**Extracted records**
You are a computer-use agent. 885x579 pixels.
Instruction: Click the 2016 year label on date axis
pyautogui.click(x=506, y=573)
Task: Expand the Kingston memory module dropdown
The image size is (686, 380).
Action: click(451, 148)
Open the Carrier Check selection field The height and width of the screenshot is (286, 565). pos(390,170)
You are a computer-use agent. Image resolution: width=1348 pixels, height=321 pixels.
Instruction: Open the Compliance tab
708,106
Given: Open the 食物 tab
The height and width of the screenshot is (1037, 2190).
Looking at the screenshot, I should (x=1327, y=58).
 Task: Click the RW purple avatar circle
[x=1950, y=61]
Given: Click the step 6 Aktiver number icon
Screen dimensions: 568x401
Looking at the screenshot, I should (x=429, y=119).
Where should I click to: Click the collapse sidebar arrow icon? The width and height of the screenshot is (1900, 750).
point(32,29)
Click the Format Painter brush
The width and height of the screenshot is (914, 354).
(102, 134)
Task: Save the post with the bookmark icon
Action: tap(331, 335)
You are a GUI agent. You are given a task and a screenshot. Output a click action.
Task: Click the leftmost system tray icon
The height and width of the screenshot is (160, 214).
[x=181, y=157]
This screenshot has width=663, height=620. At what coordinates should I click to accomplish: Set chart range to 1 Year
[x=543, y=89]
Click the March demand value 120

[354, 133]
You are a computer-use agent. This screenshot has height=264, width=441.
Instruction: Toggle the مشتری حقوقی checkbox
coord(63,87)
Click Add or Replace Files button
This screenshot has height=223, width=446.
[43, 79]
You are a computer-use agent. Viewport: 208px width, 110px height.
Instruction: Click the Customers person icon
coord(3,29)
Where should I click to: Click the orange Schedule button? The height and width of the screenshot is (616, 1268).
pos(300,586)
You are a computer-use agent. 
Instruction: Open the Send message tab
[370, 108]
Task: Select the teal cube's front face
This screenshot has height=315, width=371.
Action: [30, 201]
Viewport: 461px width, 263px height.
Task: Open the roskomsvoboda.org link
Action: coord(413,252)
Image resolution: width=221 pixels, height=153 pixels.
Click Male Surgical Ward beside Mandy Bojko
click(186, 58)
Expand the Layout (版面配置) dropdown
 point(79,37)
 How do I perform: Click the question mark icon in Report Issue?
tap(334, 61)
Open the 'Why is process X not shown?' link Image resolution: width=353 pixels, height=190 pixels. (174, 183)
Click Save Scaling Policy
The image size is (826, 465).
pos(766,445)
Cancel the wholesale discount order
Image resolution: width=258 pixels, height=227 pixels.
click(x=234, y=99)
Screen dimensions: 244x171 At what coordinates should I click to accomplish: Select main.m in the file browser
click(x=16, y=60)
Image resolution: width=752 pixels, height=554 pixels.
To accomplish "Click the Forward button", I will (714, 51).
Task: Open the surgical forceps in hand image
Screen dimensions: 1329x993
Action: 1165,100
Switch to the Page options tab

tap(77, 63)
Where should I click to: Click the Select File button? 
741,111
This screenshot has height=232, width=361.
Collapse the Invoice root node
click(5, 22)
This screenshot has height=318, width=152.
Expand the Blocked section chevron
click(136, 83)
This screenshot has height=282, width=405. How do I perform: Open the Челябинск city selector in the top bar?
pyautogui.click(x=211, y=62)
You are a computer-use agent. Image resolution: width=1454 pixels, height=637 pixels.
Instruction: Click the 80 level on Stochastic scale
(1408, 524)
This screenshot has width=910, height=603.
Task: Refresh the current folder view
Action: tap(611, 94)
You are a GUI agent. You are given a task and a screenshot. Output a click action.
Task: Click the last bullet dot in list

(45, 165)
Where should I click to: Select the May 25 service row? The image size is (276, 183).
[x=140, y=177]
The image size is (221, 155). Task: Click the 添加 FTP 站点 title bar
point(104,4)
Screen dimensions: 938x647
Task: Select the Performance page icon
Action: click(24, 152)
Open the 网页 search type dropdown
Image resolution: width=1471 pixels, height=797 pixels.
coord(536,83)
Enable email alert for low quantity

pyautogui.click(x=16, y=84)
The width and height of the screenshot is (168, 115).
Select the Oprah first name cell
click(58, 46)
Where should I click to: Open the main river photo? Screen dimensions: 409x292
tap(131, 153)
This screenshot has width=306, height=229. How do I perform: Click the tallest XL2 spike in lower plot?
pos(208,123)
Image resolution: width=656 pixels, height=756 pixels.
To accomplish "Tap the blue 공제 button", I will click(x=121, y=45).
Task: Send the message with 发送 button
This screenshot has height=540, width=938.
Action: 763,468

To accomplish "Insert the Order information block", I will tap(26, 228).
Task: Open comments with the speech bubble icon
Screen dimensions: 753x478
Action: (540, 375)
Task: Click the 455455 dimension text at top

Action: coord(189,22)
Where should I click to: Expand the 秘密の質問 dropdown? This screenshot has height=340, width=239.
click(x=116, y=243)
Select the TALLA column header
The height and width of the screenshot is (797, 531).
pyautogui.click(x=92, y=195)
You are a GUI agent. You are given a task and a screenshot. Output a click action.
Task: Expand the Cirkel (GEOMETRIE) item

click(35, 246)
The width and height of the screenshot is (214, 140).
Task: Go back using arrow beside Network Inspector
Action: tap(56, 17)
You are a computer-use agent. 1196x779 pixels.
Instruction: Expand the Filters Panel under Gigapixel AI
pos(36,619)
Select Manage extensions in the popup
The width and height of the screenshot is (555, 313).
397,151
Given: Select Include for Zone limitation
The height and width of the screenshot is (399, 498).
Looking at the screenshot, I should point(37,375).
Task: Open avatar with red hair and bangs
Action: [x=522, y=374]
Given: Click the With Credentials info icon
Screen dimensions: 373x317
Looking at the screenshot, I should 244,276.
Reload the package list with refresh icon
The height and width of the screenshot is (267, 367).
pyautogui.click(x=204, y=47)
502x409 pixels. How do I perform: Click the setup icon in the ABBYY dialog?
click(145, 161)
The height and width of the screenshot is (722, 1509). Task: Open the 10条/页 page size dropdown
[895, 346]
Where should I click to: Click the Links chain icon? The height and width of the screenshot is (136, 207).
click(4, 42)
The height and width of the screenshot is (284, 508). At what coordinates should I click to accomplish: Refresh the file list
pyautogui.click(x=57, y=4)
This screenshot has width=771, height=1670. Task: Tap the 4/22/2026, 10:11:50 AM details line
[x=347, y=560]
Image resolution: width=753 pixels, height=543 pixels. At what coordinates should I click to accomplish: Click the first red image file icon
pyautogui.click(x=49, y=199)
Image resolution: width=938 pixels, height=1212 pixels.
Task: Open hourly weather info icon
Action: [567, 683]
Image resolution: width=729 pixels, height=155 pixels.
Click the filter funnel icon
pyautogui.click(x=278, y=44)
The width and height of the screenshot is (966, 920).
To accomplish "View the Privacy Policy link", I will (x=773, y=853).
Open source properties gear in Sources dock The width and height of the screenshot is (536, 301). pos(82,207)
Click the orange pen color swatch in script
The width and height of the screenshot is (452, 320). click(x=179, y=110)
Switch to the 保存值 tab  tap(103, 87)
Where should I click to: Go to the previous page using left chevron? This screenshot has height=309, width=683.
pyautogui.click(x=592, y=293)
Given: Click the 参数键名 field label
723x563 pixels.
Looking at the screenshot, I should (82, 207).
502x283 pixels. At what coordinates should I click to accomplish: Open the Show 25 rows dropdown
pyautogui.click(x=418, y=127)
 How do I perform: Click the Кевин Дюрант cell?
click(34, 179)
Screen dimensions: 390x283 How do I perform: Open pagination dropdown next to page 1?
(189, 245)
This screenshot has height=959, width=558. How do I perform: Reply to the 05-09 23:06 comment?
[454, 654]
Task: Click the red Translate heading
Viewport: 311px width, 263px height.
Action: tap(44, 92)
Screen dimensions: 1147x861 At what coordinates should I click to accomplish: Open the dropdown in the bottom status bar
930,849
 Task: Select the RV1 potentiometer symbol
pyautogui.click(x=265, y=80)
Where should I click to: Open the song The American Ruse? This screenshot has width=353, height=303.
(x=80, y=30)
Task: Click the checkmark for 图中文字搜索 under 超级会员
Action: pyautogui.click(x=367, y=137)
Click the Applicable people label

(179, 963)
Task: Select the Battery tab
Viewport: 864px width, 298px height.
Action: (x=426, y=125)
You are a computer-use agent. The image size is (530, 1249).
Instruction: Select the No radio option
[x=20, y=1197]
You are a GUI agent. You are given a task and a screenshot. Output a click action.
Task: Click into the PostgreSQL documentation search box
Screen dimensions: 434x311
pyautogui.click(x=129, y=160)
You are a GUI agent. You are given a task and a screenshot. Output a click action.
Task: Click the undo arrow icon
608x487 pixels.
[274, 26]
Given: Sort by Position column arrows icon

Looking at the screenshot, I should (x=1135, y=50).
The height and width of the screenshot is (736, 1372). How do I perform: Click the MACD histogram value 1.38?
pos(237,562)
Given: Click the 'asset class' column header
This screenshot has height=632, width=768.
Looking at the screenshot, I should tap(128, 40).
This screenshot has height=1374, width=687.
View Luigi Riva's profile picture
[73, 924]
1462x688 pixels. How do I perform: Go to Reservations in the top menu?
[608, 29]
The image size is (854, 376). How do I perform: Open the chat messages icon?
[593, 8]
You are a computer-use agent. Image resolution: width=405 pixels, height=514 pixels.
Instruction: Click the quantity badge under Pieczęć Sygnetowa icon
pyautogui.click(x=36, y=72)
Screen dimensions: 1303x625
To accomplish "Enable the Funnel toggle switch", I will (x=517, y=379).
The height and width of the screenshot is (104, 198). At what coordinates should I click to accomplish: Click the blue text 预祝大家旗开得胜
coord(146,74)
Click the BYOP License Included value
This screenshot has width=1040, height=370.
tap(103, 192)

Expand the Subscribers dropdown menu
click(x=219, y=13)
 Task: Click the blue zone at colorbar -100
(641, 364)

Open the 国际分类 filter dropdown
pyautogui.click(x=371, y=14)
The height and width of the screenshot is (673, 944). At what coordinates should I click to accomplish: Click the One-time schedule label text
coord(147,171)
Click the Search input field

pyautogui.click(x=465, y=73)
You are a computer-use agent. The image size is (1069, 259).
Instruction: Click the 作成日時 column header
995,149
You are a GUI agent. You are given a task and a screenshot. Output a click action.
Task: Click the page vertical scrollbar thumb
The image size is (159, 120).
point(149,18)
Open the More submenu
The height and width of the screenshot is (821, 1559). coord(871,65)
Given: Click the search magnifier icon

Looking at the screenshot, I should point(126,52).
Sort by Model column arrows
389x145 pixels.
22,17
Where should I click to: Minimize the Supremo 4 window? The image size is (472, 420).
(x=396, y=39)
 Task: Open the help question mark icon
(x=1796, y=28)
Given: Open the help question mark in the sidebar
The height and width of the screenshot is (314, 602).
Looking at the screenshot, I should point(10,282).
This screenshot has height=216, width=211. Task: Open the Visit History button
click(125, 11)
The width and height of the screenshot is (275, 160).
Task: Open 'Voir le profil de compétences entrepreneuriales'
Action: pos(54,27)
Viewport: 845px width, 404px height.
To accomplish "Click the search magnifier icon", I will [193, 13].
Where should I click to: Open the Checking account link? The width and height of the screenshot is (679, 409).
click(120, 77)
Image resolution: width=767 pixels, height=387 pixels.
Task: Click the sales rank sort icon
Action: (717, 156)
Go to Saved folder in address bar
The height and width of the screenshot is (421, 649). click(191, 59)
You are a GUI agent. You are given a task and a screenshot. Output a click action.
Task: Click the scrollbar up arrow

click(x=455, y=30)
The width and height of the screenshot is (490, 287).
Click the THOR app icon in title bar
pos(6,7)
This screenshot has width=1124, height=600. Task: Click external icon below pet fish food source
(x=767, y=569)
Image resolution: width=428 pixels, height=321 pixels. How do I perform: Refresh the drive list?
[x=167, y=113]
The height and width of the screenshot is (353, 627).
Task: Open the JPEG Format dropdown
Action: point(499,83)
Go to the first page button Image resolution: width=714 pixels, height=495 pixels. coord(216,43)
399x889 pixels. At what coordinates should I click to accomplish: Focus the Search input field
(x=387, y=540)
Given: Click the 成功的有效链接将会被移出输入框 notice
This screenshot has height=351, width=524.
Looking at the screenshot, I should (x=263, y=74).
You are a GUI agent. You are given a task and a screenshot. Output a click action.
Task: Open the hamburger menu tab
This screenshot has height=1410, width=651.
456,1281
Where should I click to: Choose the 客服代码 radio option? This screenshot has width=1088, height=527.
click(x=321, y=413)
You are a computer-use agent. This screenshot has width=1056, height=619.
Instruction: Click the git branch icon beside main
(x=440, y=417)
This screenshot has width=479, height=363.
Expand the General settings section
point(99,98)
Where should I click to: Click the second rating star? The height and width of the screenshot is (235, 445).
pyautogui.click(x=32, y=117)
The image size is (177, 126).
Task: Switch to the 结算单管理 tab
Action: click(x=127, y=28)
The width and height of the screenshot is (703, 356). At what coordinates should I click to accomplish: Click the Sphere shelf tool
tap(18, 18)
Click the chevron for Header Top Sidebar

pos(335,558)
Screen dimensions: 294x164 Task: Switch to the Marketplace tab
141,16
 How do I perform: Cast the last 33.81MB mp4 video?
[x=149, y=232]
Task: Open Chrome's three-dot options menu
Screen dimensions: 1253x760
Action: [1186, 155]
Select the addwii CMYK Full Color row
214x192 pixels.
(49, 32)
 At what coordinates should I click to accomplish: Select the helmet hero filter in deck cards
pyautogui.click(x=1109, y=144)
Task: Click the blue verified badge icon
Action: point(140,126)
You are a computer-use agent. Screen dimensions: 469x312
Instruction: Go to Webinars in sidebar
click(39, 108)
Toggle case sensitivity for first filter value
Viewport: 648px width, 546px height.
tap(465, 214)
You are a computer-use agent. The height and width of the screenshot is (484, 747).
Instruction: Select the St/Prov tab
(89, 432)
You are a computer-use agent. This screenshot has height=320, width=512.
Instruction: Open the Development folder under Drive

**What the exercise asks**
Copy range, inclusive: the line holding "How do I perform: Cast" to the line holding "You are a computer-use agent. Screen". Reproduce exactly those lines of the records above and no others.

**Result of this task**
 How do I perform: Cast the last 33.81MB mp4 video?
[x=149, y=232]
Task: Open Chrome's three-dot options menu
Screen dimensions: 1253x760
Action: [1186, 155]
Select the addwii CMYK Full Color row
214x192 pixels.
(49, 32)
 At what coordinates should I click to accomplish: Select the helmet hero filter in deck cards
pyautogui.click(x=1109, y=144)
Task: Click the blue verified badge icon
Action: point(140,126)
You are a computer-use agent. Screen dimensions: 469x312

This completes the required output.